* EXCERPTED PASSAGE:
-- Opening Marker --

For many years we were raised to think that hard work alone is the way to make it. I’ve boasted several times about how I have 16 hour work days to make my small web design business work.
Then I understood that just working hard is not the answer.
I needed to start working smart, accomplish more in an hour, do the tasks that matter the most, hence become more productive.
As you can guess I tried all kinds of techniques, some have worked great (The Eisenhower Decision Matrix or the Pomodoro Technique), but others prevented me from actually becoming productive.
Here are three productivity ideas that didn’t work for me
Over-scheduling
I’m the queen of planning. I love to list my tasks, come up with new ones, plan for the future etc.
This way I used to come up with tens of tasks to be handled, with daily task lists longer than this article.
Do you think this helped me?
Well, not really.
I’d be able to finish few tasks and that nothing. Tens of due tasks, my ever-growing list growing even more. Stress and that ugly feeling of not being to accomplish my goals.
Now I keep my daily tasks list simple – not more than 3 items. I can do them most of the time and, if a task is too big, I can resume tomorrow and not get tens of new due tasks in the meantime.
Install yet another productivity tool
I’ve always been computer savvy and loved new software that would make my life easier. Now there are also many web-based applications that are supposed to help with time management, task scheduling, team and project management.
As you can guess I tried many of them and ended up having way too many installed. I’d have an Asana account, Trello, Basecam or Freedcamp, 2-3 programs installed on my PC, plus an excel with my network, few .docs with article ideas and so on.
It’s close to impossible to keep a handle on all these and I realized I’m actually wasting a lot of time filling in all the data to schedule my work, tracking my progress through all the accounts and possible software.
Right now I opted to keep my Asana account (especially if I do team work) and that’s it. A master excel with my network and its progress and a simple mindmap software (FreeMap) to branch out content ideas based on my sites and topics.
It’s looking easier to manage all the things I have to care about and my productivity started to increase once again.
Wasting money on a new computer
Computers tend to get slower over time. It’s normal, as you start using your new computer, you start installing all kinds of software (yes, even those useless productivity programs we already discussed about), your browser cache grows exponentially, there’s an anti-virus program in the background and others that are slowing down your computer.
The best thing to do is to constantly prune unused software, keep your browser cache small and even re-install the operating system when it starts slowing down too much.
There’s no need to waste money on new computers every few months, you can use one for years (my current record is 6 years with my first laptop). I usually plan on using a laptop for at least 2-3 years to make the most out of it. Of course, if it functions well afterwards, then I’ll keep it until it breaks.
Would you add any other productivity busters you tried to make you more productive?

-- Closing Marker --

* DATASET EXTRACT:
-- Opening Marker --

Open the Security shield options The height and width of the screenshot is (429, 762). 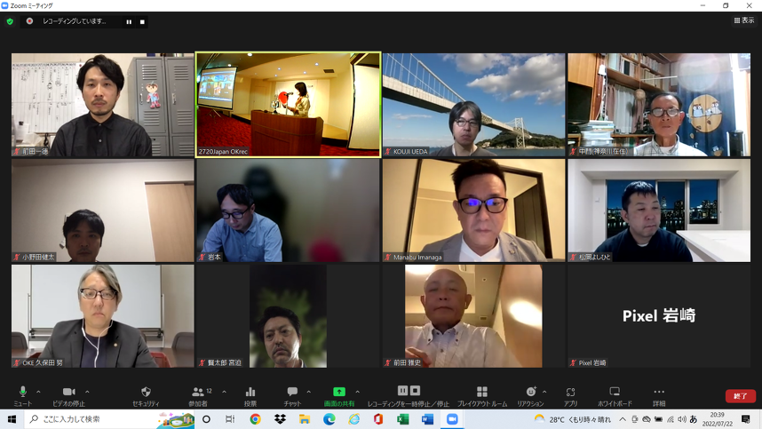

-- Closing Marker --

* REQUIRED WORK:
A – Repeat word for word the part of the productivity post that begins with "For many years" and ends with "actually becoming productive.".
B – Give the headings of the three productivity ideas that the productivity post says didn't work for the writer.

* EXPECTED RESULTS:
A –
For many years we were raised to think that hard work alone is the way to make it. I’ve boasted several times about how I have 16 hour work days to make my small web design business work.
Then I understood that just working hard is not the answer.
I needed to start working smart, accomplish more in an hour, do the tasks that matter the most, hence become more productive.
As you can guess I tried all kinds of techniques, some have worked great (The Eisenhower Decision Matrix or the Pomodoro Technique), but others prevented me from actually becoming productive.

B –
Over-scheduling
Install yet another productivity tool
Wasting money on a new computer